| Brano fornito |
Arnaldo Forlani, in uno dei suoi rarissimi interventi pubblici sull'argomento, ha commentato:
"La questione rimase aperta con ripercussioni anche molto negative per noi, sia negli Stati Uniti, sia in Israele. Fu necessario un paziente lavoro di ricucitura. Io stesso andai in Israele, qualche mese dopo Sigonella, anche su sollecitazione di Craxi. Gli incontri furono molteplici, ma alla fine il discorso cadeva sempre su Sigonella. La cosa ebbe ripercussioni profonde, perché la vicenda aveva ferito l'opinione pubblica statunitense e israeliana. Inoltre, c'era stato il turpe assassinio del cittadino ebreo statunitense, scaraventato in mare con la sua carrozzella. Questo aspetto ebbe ripercussioni profonde che non sfuggirono a Craxi". Ma perché l'allora
vicepresidente del Consiglio, Arnaldo Forlani, non si oppose alle scelte del Governo italiano, tanto che
l'ambasciatore Rabb, riferendo su un loro colloquio, inviò un 'report' a Washington il 14 ottobre 1985 scrivendo:
"Forlani ha offerto argomenti contro la posizione degli Usa e i primi due argomenti di maggiore interesse per lui hanno attirato la nostra attenzione"? Forlani, oggi, sottolinea:
"Craxi agì con risolutezza perché credeva di avere ragione, prescindendo dalle ripercussioni esterne. Non ci fu possibilità di discutere, confrontarsi, contestare. Molti, nel Governo dissentivano, ma al nostro interno prevalse la valutazione personale di Craxi, che non offrì alcuna possibilità di critica o dissenso. Oggi, abbiamo la politica dell'apparire, della teatralità. Ma tra l'essere e l'apparire, Craxi ha sempre preferito l'essere". Le scelte del Governo italiano furono, quindi, tutte dovute solo alla risolutezza di Bettino Craxi?

| Dati disponibili |
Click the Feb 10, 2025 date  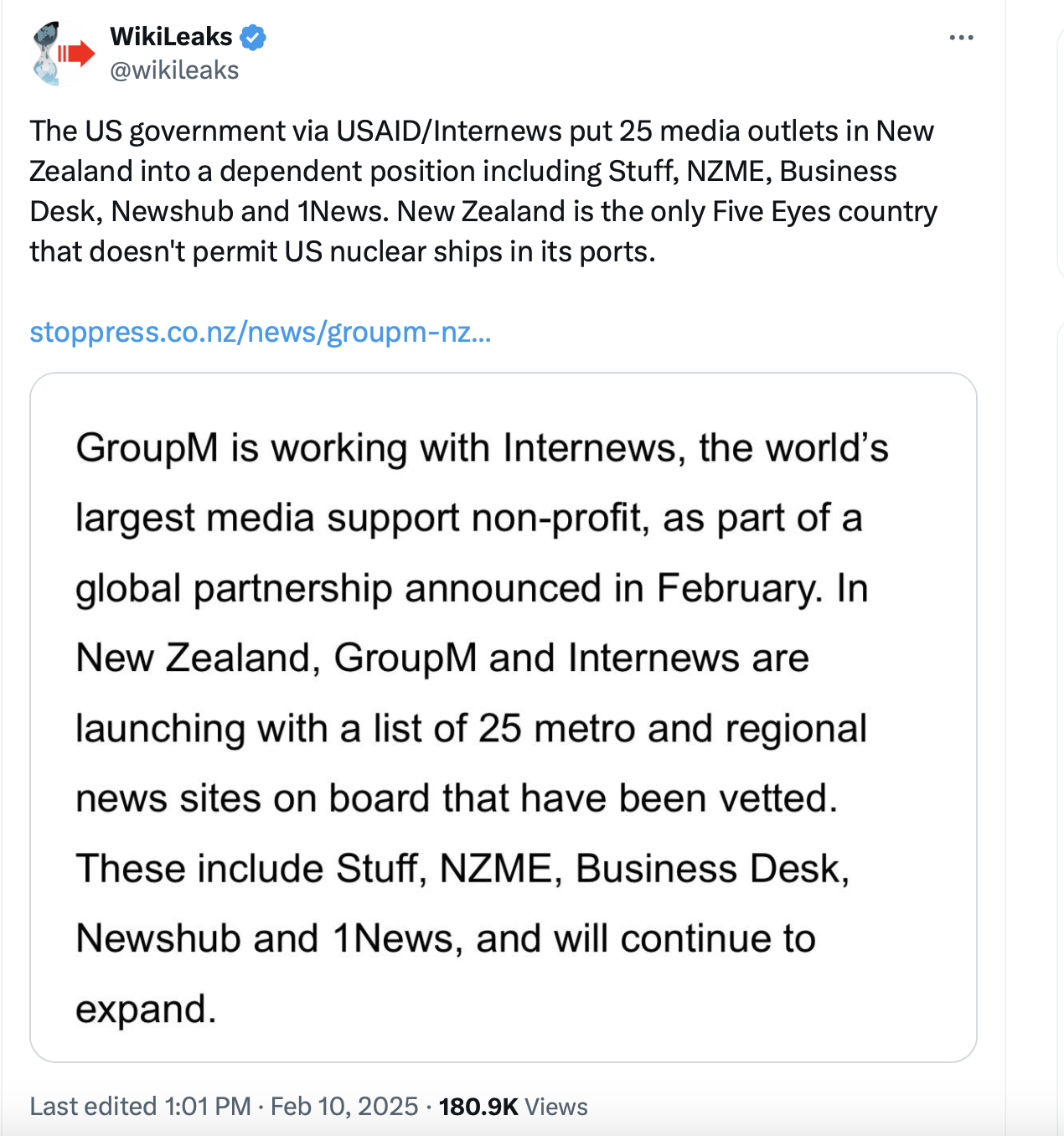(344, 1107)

--

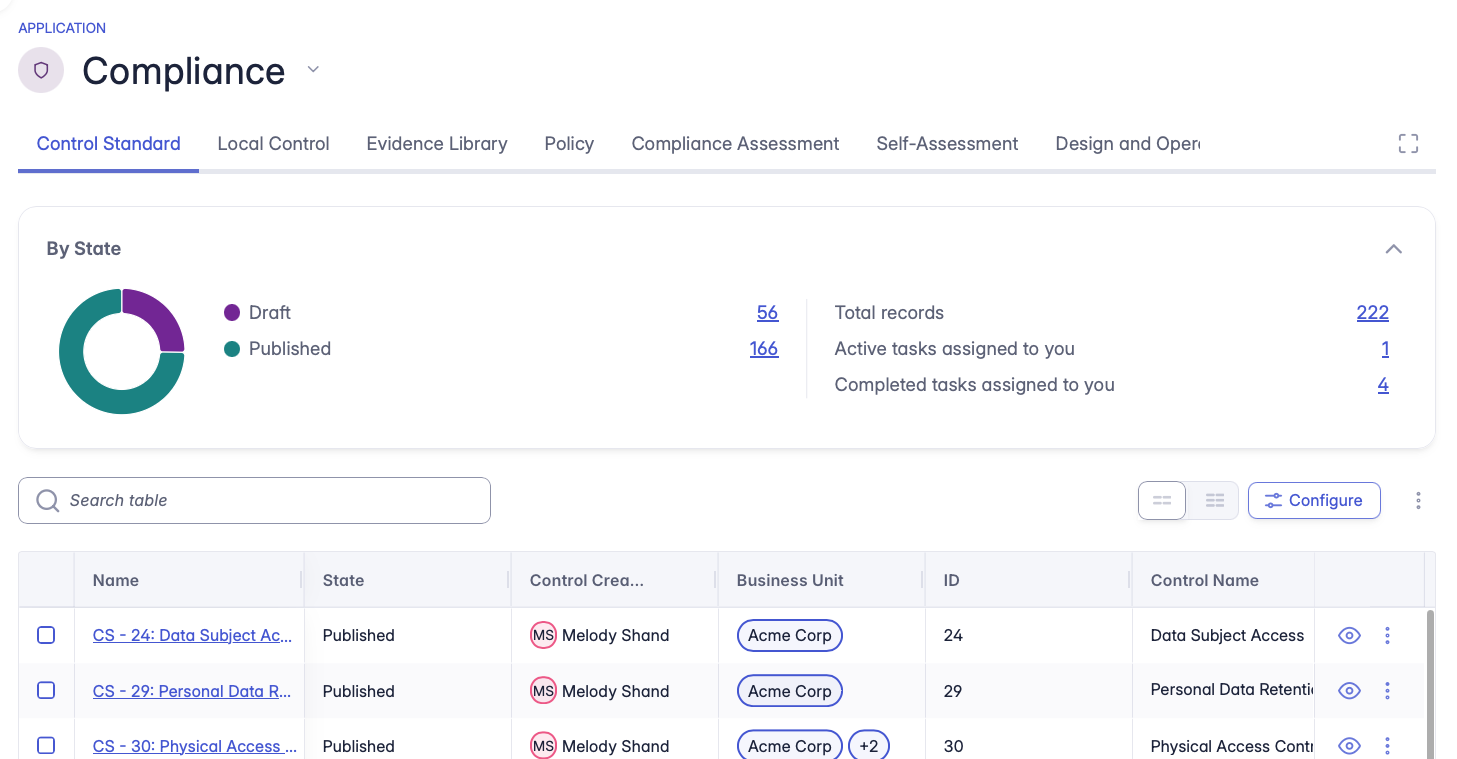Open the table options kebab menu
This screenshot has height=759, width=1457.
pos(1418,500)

| Prova pratica |
Riporti per intero il brano su Forlani e la vicenda di Sigonella, senza alcuna modifica. I record non hanno alcuna relazione con il brano.

| Soluzione del problema |
Arnaldo Forlani, in uno dei suoi rarissimi interventi pubblici sull'argomento, ha commentato:
"La questione rimase aperta con ripercussioni anche molto negative per noi, sia negli Stati Uniti, sia in Israele. Fu necessario un paziente lavoro di ricucitura. Io stesso andai in Israele, qualche mese dopo Sigonella, anche su sollecitazione di Craxi. Gli incontri furono molteplici, ma alla fine il discorso cadeva sempre su Sigonella. La cosa ebbe ripercussioni profonde, perché la vicenda aveva ferito l'opinione pubblica statunitense e israeliana. Inoltre, c'era stato il turpe assassinio del cittadino ebreo statunitense, scaraventato in mare con la sua carrozzella. Questo aspetto ebbe ripercussioni profonde che non sfuggirono a Craxi". Ma perché l'allora
vicepresidente del Consiglio, Arnaldo Forlani, non si oppose alle scelte del Governo italiano, tanto che
l'ambasciatore Rabb, riferendo su un loro colloquio, inviò un 'report' a Washington il 14 ottobre 1985 scrivendo:
"Forlani ha offerto argomenti contro la posizione degli Usa e i primi due argomenti di maggiore interesse per lui hanno attirato la nostra attenzione"? Forlani, oggi, sottolinea:
"Craxi agì con risolutezza perché credeva di avere ragione, prescindendo dalle ripercussioni esterne. Non ci fu possibilità di discutere, confrontarsi, contestare. Molti, nel Governo dissentivano, ma al nostro interno prevalse la valutazione personale di Craxi, che non offrì alcuna possibilità di critica o dissenso. Oggi, abbiamo la politica dell'apparire, della teatralità. Ma tra l'essere e l'apparire, Craxi ha sempre preferito l'essere". Le scelte del Governo italiano furono, quindi, tutte dovute solo alla risolutezza di Bettino Craxi?